Аничков был человеком безусловно одиноким. От своих коллег-профессоров он держался как-то в стороне. Вернее, с ним не общались. В Белграде сближение с таким человеком могло привести к неприятным последствиям, так как Е.В. Аничков именовал себя «независимым социалистом». Что это означало, мы не совсем понимали, но мне льстило, что мой профессор считал себя социалистом, так как я тоже причислял себя к социалистам и независимость принимал как внепартийность. В те годы это понятие носило общемировоззренческий характер и сильно отличалось от партийно-догматического понимания этого термина, которое оно приобрело впоследствии в СССР. Да и само понимание социалистической революции у нас в то время было крайне расплывчато.

Живя в эмигрантской белградской среде, объявить себя социалистом было с его стороны и смело, и мужественно, потому что за это жестоко травили в русском обществе и в прессе. Суворинское «Новое Время» травило Аничкова вовсю.

Аничков читал на французском языке курс романской фонетики и, я не помню, еще что-то. На русском же отчаянно пропагандировал идеи своего учителя Веселовского, присовокупляя к тому и свои. Для нас он читал курс «Русского освободительного движения». Это был курс истории прогрессивной русской интеллигенции в своей борьбе с русской монархией. Аничков пытался быть объективным и рассказывал нам о славянофилах и даже о таком реакционере, как Константин Леонтьев. Аничков не был народником, не был эсером и любил упоминать о споре Герцена с его противниками, настаивавшими на том, что крестьянская земельная община не является залогом социализма, потому что крестьянин-де переносит чувство собственности с земли на инвентарь и о земельке мечтает, как о своей.

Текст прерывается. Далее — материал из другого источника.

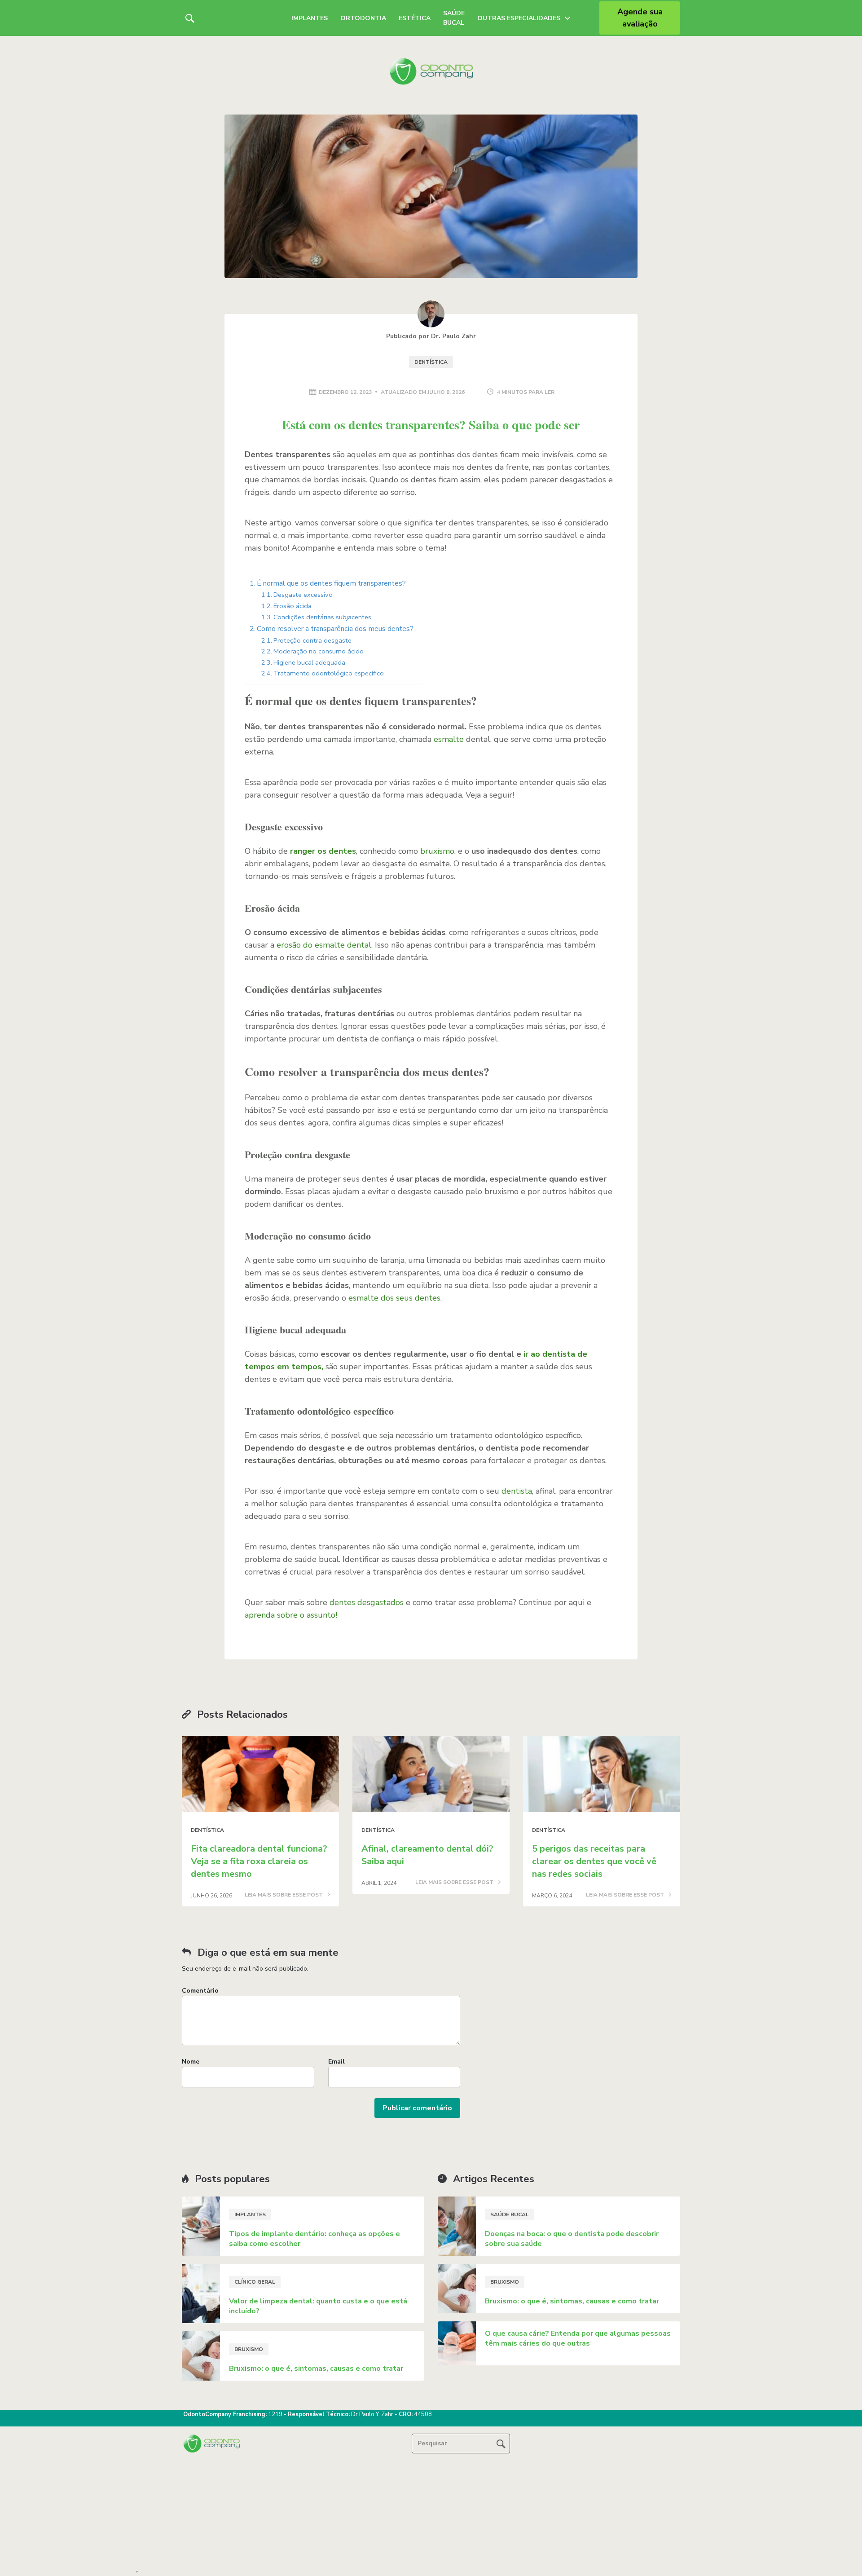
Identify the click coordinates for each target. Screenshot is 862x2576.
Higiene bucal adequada (309, 662)
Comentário (200, 1990)
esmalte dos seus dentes (394, 1297)
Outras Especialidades (518, 18)
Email (336, 2061)
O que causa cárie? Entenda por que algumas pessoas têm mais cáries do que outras (578, 2338)
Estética (415, 18)
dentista (516, 1491)
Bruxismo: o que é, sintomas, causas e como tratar (316, 2368)
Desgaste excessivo (303, 594)
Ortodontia (363, 18)
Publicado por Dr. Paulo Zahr (431, 336)
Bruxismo (248, 2349)
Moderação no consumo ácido (318, 651)
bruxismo (437, 851)
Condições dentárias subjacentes (322, 617)
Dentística (431, 362)
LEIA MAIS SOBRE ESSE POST (284, 1895)
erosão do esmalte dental (324, 945)
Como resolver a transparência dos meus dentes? (335, 629)
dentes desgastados (367, 1602)
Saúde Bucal (454, 18)
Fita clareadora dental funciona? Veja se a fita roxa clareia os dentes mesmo (259, 1861)
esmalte (449, 739)
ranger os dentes (323, 851)
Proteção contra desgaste (312, 640)
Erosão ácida (292, 605)
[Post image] (260, 1774)
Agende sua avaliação (640, 17)
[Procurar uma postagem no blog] (501, 2443)
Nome (190, 2061)
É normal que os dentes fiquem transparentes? (331, 583)
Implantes (309, 18)
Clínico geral (254, 2281)
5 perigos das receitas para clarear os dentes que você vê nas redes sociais (594, 1861)
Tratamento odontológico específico (328, 673)
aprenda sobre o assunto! (291, 1615)
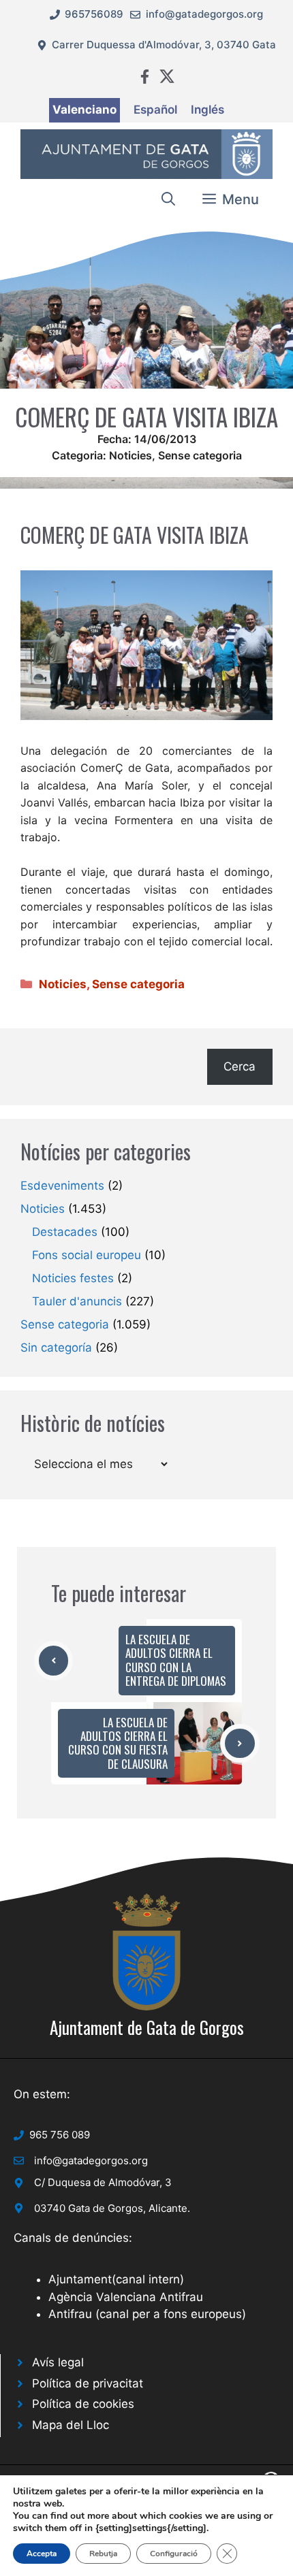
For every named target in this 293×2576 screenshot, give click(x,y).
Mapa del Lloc (70, 2425)
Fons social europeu (86, 1255)
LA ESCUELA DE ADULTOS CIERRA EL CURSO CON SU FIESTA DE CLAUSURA (118, 1743)
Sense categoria (200, 455)
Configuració (174, 2553)
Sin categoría (56, 1347)
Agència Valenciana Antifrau (125, 2297)
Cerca (239, 1066)
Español (155, 109)
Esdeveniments (62, 1185)
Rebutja (103, 2553)
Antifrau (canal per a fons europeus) (147, 2314)
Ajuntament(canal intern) (116, 2279)
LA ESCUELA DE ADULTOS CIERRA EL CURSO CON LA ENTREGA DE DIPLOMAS (175, 1660)
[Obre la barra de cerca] (168, 199)
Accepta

В суворинской газете Аничкова называли «большевиком», советовали ехать в Советскую Россию и писали, что старый интеллигент в своих лекциях «развращает здоровую русскую молодежь, ратует против монархии, и потому эти лекции надо запретить». К счастью, лекции не запрещались, мы их с удовольствием слушали. Нужно сознаться, некоторые студенты Аничкова побаивались. Он им казался недостаточно понятен. Дело в том, что профессор говорил, писал и читал свои лекции как-то очень импрессионистски, разбрасывался, увлекаясь чувством, как бы рвал внешне логическую связь, уводил свои мысли куда-то в сторону, причем очень любил цитировать источники на всех прошлых и настоящих языках мира, совершенно не считаясь с уровнем культуры аудитории. Русские студенты кое-как знали сербский, очень немногие — французский и немецкий и смотрели на профессора в полном недоумении, хлопали глазами, ни черта не понимали.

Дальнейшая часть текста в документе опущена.